Our first fund-raiser was a yard sale/bake sale in Dougal Park. Though we didn’t have society status yet, the Town was kind enough to give us permission to set up our wares there. We raffled off the Wonder Woman cloth shopping bag Gemma made.

Then the Green Party decided to hold its AGM at Camp Byng in Roberts Creek. (We were all Green Party members then, before it turned into just another spin-doctored political party.) They asked me if I knew of any environmentally-oriented non-profit who would do the food for their convention in return for a donation. Of course I offered our services. Gemma and I did the cooking. Vegetarian was requested. I made gallons of my standard bean soup. Gemma made loaves of her homemade bread. We baked lots of potatoes. The Greens paid for the food and gave us some extra cash. I think we made $300.

Then Laurel and I took a trip to Powell River to assess the recycling depot there. This was on the advice of Martin Rossander, who was involved in the community radio station there. (Martin still writes to me. Last I heard he’s 93 and still involved in community radio.)

Shortly after this, Alison LeDuc, a lawyer, got involved. (Alison later gave up the law and started Strait Coffee, the fair trade coffee shop in Wilson Creek.) She helped us set up as a non-profit society. As I said, I’ve lost all the paperwork, but I believe our mission statement included recycling everything we could find markets for and providing local employment. We achieved both these goals. We were strict about source separation and minimizing contamination.

I organized our first AGM--a well-attended potluck held at St. Aidan’s Hall in Roberts Creek--early in 1989. I remember urging a shy-seeming man named Jeff Collins to become a board member. Alison was our first president. Gert Leslie was treasurer. I may or may not have been secretary at that time, but shortly after, I resigned from the board temporarily in order to take a demanding full-time course.
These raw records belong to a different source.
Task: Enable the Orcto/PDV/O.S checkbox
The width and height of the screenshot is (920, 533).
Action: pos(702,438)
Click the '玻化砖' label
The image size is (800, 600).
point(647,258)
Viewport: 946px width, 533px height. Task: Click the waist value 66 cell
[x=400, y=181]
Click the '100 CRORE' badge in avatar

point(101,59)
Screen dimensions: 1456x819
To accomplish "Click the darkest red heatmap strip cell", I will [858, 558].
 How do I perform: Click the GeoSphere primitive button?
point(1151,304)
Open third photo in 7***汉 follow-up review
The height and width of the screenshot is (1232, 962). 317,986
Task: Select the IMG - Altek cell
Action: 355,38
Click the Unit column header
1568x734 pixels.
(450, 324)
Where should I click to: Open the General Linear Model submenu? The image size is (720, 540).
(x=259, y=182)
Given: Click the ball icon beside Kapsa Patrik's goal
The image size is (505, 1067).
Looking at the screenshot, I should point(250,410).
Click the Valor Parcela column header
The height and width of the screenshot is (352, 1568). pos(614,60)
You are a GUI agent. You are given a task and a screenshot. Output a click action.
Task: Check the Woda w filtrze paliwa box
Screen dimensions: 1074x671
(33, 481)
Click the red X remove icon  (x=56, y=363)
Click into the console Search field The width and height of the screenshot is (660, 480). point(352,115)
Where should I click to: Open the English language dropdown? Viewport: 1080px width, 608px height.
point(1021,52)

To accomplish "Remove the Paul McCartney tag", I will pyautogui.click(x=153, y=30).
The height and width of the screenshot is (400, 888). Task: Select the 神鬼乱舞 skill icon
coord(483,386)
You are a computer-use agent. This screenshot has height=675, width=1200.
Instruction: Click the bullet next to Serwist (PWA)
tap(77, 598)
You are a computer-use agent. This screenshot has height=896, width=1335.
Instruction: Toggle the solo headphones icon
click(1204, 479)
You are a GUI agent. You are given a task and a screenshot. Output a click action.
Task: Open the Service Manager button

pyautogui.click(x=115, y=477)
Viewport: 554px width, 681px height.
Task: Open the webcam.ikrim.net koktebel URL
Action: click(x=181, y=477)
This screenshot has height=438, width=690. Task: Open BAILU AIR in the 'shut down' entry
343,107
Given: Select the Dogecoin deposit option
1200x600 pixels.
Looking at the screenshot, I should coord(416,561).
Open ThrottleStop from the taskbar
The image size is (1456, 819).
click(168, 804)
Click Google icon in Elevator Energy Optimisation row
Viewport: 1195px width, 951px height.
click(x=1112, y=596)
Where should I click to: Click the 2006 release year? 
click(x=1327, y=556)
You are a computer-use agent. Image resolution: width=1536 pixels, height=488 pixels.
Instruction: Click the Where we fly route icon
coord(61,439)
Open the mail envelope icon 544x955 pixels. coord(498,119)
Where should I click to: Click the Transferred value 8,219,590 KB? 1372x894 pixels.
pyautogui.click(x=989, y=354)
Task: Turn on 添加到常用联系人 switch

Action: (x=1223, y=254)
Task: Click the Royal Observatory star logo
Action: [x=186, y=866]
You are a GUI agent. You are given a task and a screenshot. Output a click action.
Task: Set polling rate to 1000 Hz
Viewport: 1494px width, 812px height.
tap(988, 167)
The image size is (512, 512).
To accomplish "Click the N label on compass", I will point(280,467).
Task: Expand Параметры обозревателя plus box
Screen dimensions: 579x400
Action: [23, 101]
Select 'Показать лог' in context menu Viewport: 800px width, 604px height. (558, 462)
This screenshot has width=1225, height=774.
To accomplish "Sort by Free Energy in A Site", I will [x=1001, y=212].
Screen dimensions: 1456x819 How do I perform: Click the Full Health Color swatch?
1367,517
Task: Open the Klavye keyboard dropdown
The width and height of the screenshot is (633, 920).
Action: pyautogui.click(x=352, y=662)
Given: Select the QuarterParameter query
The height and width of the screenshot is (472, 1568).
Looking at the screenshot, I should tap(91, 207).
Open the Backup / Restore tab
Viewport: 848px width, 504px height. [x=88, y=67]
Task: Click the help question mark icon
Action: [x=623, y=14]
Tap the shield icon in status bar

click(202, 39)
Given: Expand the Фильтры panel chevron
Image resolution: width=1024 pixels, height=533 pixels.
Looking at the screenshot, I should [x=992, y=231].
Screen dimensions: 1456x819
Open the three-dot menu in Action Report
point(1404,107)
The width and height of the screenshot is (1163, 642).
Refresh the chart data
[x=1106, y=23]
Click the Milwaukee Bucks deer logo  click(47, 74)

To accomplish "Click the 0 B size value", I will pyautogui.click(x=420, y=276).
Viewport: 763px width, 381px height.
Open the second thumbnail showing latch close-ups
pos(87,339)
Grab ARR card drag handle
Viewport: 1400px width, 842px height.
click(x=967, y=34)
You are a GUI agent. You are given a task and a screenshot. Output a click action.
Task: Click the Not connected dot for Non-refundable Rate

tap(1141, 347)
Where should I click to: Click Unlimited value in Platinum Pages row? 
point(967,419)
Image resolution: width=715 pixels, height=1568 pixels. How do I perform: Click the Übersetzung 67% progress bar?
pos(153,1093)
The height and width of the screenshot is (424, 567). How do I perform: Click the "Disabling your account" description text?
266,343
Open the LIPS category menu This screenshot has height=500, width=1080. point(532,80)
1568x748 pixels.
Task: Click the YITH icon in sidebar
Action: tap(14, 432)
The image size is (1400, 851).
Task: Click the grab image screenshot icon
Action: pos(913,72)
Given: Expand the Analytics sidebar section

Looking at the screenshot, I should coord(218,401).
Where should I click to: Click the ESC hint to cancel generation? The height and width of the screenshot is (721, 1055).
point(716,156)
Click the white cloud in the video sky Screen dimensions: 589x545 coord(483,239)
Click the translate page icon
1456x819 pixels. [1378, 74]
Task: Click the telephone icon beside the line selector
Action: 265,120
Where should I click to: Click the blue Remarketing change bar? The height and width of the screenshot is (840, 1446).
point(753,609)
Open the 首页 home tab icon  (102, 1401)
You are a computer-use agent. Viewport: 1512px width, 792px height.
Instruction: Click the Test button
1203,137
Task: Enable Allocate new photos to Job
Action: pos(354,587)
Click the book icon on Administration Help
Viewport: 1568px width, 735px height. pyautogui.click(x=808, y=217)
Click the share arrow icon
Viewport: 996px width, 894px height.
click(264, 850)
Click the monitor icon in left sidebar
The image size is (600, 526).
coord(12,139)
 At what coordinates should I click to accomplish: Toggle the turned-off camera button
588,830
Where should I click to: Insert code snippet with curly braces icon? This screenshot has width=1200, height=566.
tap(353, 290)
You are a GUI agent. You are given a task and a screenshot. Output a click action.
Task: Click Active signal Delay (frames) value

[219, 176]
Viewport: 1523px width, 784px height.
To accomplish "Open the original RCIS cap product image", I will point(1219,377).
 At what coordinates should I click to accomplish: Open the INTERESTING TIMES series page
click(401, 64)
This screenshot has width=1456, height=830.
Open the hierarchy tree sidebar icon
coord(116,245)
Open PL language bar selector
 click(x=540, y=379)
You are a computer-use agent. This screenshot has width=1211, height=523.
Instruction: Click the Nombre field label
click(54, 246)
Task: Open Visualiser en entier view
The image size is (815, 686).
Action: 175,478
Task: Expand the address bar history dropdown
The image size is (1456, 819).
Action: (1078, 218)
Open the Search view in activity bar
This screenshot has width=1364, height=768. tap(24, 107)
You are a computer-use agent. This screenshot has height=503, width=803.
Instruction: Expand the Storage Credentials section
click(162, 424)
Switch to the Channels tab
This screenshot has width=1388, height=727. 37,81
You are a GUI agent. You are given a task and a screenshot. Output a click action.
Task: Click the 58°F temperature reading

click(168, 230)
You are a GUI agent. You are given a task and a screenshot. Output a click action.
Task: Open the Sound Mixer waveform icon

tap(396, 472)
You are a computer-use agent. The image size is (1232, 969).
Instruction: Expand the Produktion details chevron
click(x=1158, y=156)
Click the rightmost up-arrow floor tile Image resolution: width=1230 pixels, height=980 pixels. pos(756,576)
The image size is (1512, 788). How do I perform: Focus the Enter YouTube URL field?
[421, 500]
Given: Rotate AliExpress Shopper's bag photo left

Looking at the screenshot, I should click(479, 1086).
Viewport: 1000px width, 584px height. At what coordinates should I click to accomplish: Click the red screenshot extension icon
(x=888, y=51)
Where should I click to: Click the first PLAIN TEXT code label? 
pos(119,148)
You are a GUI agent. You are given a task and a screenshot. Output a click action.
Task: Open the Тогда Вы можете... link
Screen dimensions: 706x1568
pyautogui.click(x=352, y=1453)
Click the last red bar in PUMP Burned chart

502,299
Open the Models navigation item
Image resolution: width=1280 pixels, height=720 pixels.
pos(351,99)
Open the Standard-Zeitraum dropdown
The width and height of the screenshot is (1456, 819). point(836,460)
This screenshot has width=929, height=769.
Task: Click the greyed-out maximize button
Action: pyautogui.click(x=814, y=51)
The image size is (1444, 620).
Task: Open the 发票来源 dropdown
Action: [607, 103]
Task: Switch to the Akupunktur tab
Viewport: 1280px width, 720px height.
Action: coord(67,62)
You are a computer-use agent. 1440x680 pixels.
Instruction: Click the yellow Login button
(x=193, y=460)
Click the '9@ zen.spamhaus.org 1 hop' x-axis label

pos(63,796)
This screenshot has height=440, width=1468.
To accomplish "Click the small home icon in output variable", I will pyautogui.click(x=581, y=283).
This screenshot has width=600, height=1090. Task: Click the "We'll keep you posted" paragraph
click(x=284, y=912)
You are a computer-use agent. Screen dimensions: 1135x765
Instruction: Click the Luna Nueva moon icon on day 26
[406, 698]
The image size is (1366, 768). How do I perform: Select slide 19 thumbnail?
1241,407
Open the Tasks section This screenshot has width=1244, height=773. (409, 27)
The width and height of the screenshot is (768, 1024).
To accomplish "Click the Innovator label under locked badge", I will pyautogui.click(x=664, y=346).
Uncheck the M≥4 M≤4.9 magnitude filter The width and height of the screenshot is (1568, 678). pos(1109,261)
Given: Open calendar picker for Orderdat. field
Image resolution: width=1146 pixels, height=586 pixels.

I rejoined in the spring of 1990. In my absence Alison and Jeff, in particular, had done a lot of work toward getting a depot set up. We now had a government grant and the co-operation of Super Valu manager Blaine Hagedorn to set up the depot in Super Valu’s loading bay. Super Valu also covered our payroll at that time. (Around this time the Super Valu clerks stopped looking at me funny when I asked them not to bag my groceries.)

The depot opened in late summer or fall of 1990.

Jeff, who had done a lot of work finding markets and setting up the depot, eventually resigned from the board to become paid depot manager. Laurel and Gemma were both depot employees at different times. So was local artist and environmental activist, Pat Ridgway. Our girls, Saskia and Laura, aged about 10 and 11 (Gemma’s daughter and mine) contributed with their creativity and sense of humour (I’ll always remember the picture they drew—a remarkable likeness of Jeff as “SCRAPSMAN”, flying through the air, his superhero cloak streaming behind!).

I was secretary of SCRAPS from 1990 to 1992, when I moved on to other things. I don’t know that much about why, after over 10 years, SCRAPS had to fold. I do wish I’d kept my finger on the pulse of recycling in the community during those years.

I kept recycling and, about a year and a half ago, I found out that Gibsons Recycling Depot on, Venture Way, was the place to take my recyclables—the place that was truly keeping the SCRAPS vision alive.  

Together with Laurel Sukkau and Gemma Vandermeer, Anne Miles was one of the three founding members of Sunshine Coast Recycling and Processing Society. Anne moved to Gibsons 25 years ago and raised her children here. She lives in Gibsons with her soul mate, George Murray, and Garbo, a Siamese cross.